“It is good for government, the economy, buyers, sellers and industry participants. But it will take some getting used to,” according to JLL, which predicts house price growth averaging 2.5 per cent a year for the next five years.
It admits that this steady rise will not excite investors, homeowners or developers looking for big gains but say it will lay the foundations for a less volatile UK housing market in the medium-term.
The report reveals that regional city centres are expected to outperform the rest of the UK market with higher sales prices and rental growth as the rise of city centre living continues.
It picks Leeds as the standout market to watch for rental growth between 2018 and 2022, saying: “City living has gained strong momentum in Manchester, Liverpool and Leeds over the past three years and, together with an active student market, has pushed demand in both the sales and lettings markets notably higher.
“With housing supply in these city centres severely constrained, prices and rents have soared. Despite these strong increases we still anticipate further upward pressure over the next five years.
“Growth rates may not be as strong as the past three years but uplifts of three to four per cent per year are both significant and higher than UK averages.”

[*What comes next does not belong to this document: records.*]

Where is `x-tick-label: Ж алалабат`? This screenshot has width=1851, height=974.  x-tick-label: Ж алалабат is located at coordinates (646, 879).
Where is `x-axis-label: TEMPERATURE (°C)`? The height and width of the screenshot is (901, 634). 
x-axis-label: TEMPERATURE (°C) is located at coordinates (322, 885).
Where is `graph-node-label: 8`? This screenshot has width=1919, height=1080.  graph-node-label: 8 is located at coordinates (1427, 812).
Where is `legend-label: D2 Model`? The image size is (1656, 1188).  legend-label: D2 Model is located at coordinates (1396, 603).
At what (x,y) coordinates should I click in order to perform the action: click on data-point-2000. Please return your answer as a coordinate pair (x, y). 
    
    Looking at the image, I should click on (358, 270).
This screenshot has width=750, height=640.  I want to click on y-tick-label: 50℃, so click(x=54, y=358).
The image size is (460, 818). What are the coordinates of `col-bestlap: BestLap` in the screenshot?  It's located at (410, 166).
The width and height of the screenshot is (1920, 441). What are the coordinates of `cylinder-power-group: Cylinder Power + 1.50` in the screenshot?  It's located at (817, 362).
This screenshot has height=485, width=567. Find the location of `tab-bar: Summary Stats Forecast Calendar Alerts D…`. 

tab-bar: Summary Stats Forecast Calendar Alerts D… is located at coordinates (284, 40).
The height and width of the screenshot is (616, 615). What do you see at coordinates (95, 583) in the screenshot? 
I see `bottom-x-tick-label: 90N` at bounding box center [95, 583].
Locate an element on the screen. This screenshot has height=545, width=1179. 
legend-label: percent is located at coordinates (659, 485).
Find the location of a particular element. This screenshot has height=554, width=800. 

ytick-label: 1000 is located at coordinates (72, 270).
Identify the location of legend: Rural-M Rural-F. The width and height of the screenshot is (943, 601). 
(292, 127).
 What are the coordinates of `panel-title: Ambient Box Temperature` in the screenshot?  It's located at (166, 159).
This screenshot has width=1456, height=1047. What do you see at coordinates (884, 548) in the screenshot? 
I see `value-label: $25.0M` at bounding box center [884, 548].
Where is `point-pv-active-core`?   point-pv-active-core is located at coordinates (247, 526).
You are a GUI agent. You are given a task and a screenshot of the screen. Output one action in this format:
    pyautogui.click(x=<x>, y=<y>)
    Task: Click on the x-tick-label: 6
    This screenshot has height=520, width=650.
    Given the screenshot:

JLL’s economic forecasts for Northern England say that Manchester is set to be” the shining beacon” with Leeds not far behind.
The Manchester economy is predicted to expand by an average 2.7 per cent per annum, well above regional and national averages. Leeds is predicted to grow by two per cent and Liverpool 1.8 per cent, all above the 1.7 per cent Northern England average.
Employment growth is also forecast to be stronger, especially in Manchester, which is expected to see jobs growth averaging 1.3 per cent per year between 2018-2022, four times the regional average. Liverpool and Leeds should see annual average growth rates of 0.4 per cent and 0.6 per cent respectively.
JLL say that the build to rent market in Leeds is one of the most active across all of the UK’s city centres, with demand fuelled by young professionals and affluent students.
There are 3,500 build to rent properties and a further 2,000 private sale apartments in the short-term development pipeline. Just under 1,000 build to rent apartments are under construction and include Dandara’s 744 apartments at Sweet Street West and Grainger’s 242 flats on the site of the former Yorkshire Post building. The SOYO regeneration scheme, which includes 515 apartments, is expected to start on site this spring.
The JLL report predicts average rental value growth of 3.5 per cent per year over the next five years and adds “This forecast makes Leeds city centre our standout market to watch for rental growth between 2018 and 2022.”
The average price of a two bedroom flat in Leeds increased by 2.8 per cent in 2017 to £185,000 but JLL expects stronger price growth in the city over the next five years to average of 3.7 per cent per annum, second only to Manchester at just over four per cent.
The reports adds: “There is a strong appetite for high quality owner occupier stock in Leeds. We expect demand to significantly outstrip available supply over the next five years.”